With complete debridement, all 22 patients in our series responded immediately though medications were continued as per protocol (Table- 4). Wide debridement till viable tissue was the key to successful treatment.15 The debridement may expose the healthy bone to the pathogen worsening disease.16 Among our surgical patients, only one patient with partial debridement continued to have pain after surgery, and none showed worsening. There was one recurrence in our series. Early debridement may prevent the emergence of biofilms and resistant bacteria. According to Spellberg and Benjamin, there was no solid evidence for support therapy beyond 4- 6 weeks after surgical debridement.17 Apart from removing poorly vascularized (infected) bone, surgery brought well-vascularized tissue to the area, thus facilitating the healing process and allowing antibiotics to reach the target area.18 The abundant vascularity of the flat bones compared to the long bones and mandible may account for the excellent response to antibiotics alone in most cases of SBO. But, flat skull bones of more than 4 mm essentially behaved like long bones in microvasculature and hence may resemble chronic osteomyelitis elsewhere in the body.19Treatment of chronic osteomyelitis of the long bones includes surgery and antibiotics for 3 to 6 months.15
According to Chen et al., the role of surgery may be limited to abscess drainage, sequestrum debridement, and specimen acquisition for microbiological and pathologic examination and play a complementary role to antibiotics.20 In their study of 20 patients, Peled et al. suggested the role of surgery in prolonged treatment, readmissions, and facial nerve palsy. The minimum surgery should be a canal wall-up mastoidectomy, and further treatment should be based on radiological findings.21, 22 He suggested deep tissue sampling for culture in SBO since the concordance with the local swab and bone culture was less than 50%. 23 In our observation surgery itself was sufficient when debridement was complete. However, in incomplete debridement our observations were similar to Chen et al..

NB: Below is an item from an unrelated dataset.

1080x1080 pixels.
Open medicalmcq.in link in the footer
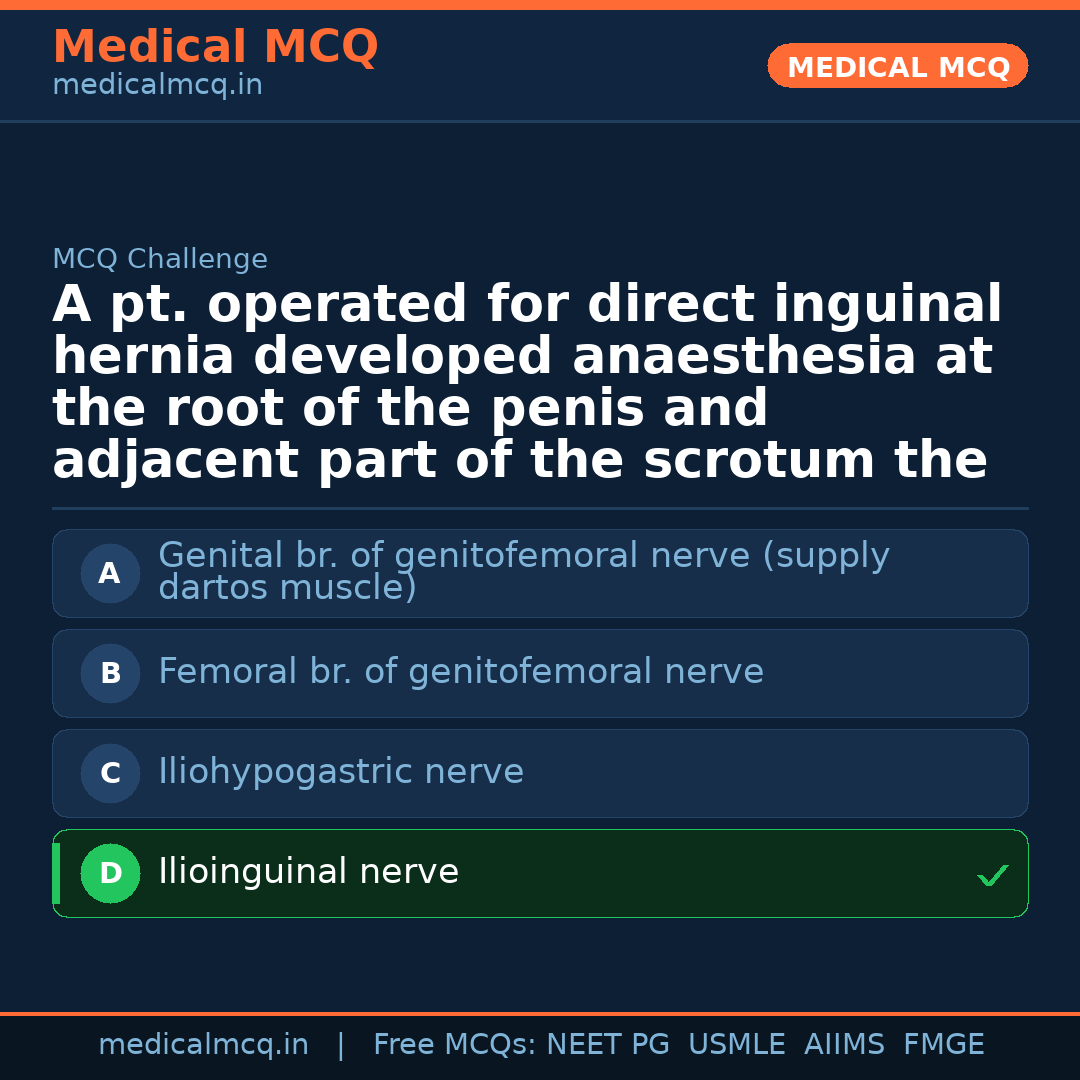click(x=203, y=1045)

Hyperbaric oxygen (HBO) has been advocated for refractory cases though not supported by definite evidence.24 We had three patients for HBO, but poor compliance due to bilateral earache was a drawback. Gruber et al. observed that surgery promoted the cure of fungal osteomyelitis.25 In our series, there were 15 proven cases of fungal SBO, of which ten underwent surgery. Empirical administration of Voriconazole should be restricted as far as possible.

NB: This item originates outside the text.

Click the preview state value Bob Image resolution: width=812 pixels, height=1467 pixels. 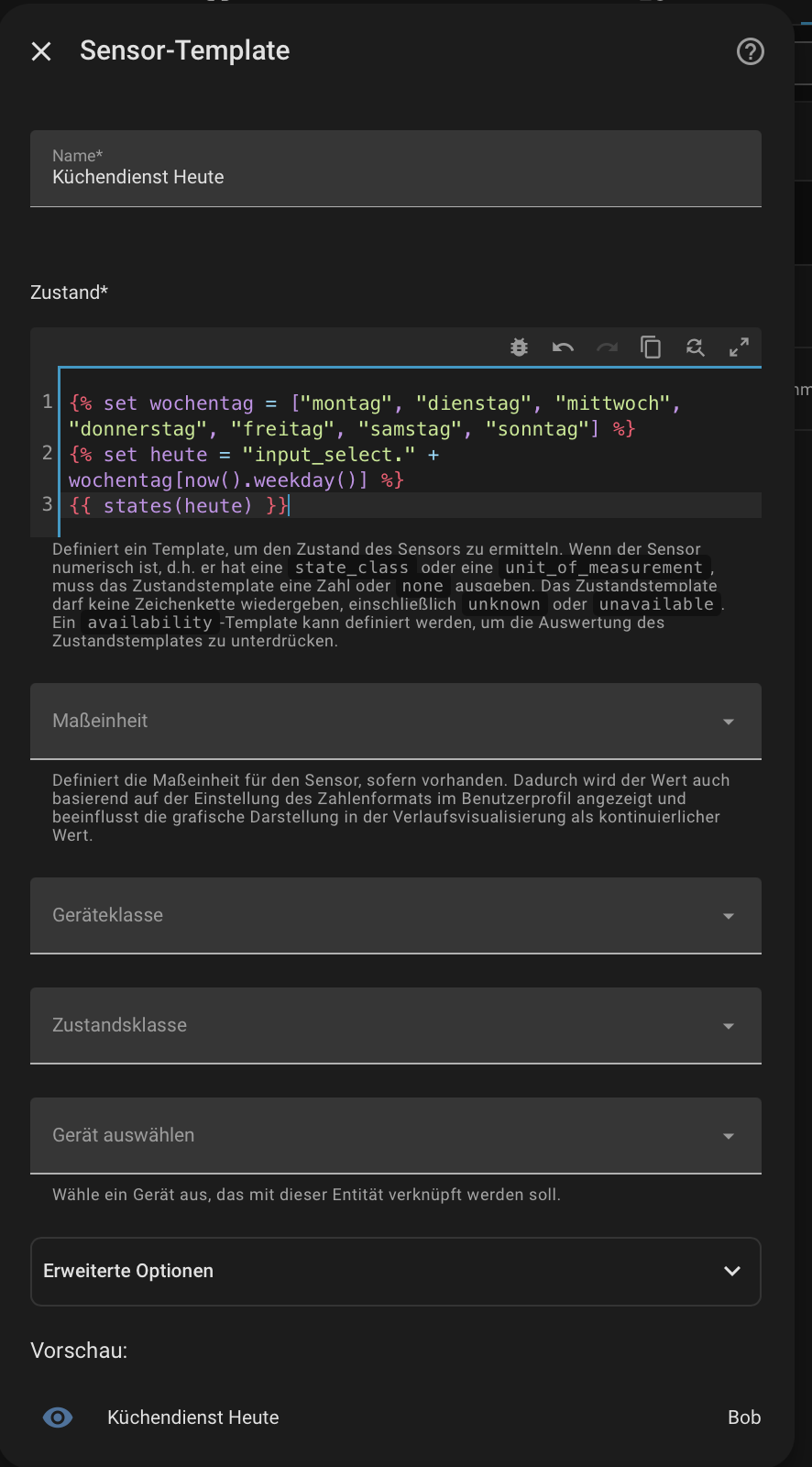743,1417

Since surgery was neither done at the first visit nor antibiotics stopped, the role of surgery alone in SBO could not be studied. Partial response by antibiotics could not be ruled out. Surgery would alter inflammatory markers and imaging, parameters on which termination of treatment was decided. All asymptomatic patients after complete debridement were also given antimicrobials as per protocol till the markers and imaging normalized. A longer duration of antimicrobial therapy than necessary might have been given for them. Though early termination by as early as two to four weeks was possible after complete debridement, study protocol was adhered to . In all such cases, patients could resume normal life faster. At the same time, partial surgery also bettered clinical response through improved culture yield and targeted therapy. So, it was observed that surgery had both curative and faciliatory roles depending on surgical access. A large number of patients added to the strength of the study. However, heterogeneous factors like comorbidities, polypharmacy, and the various antimicrobials administered may have acted as confounding variables.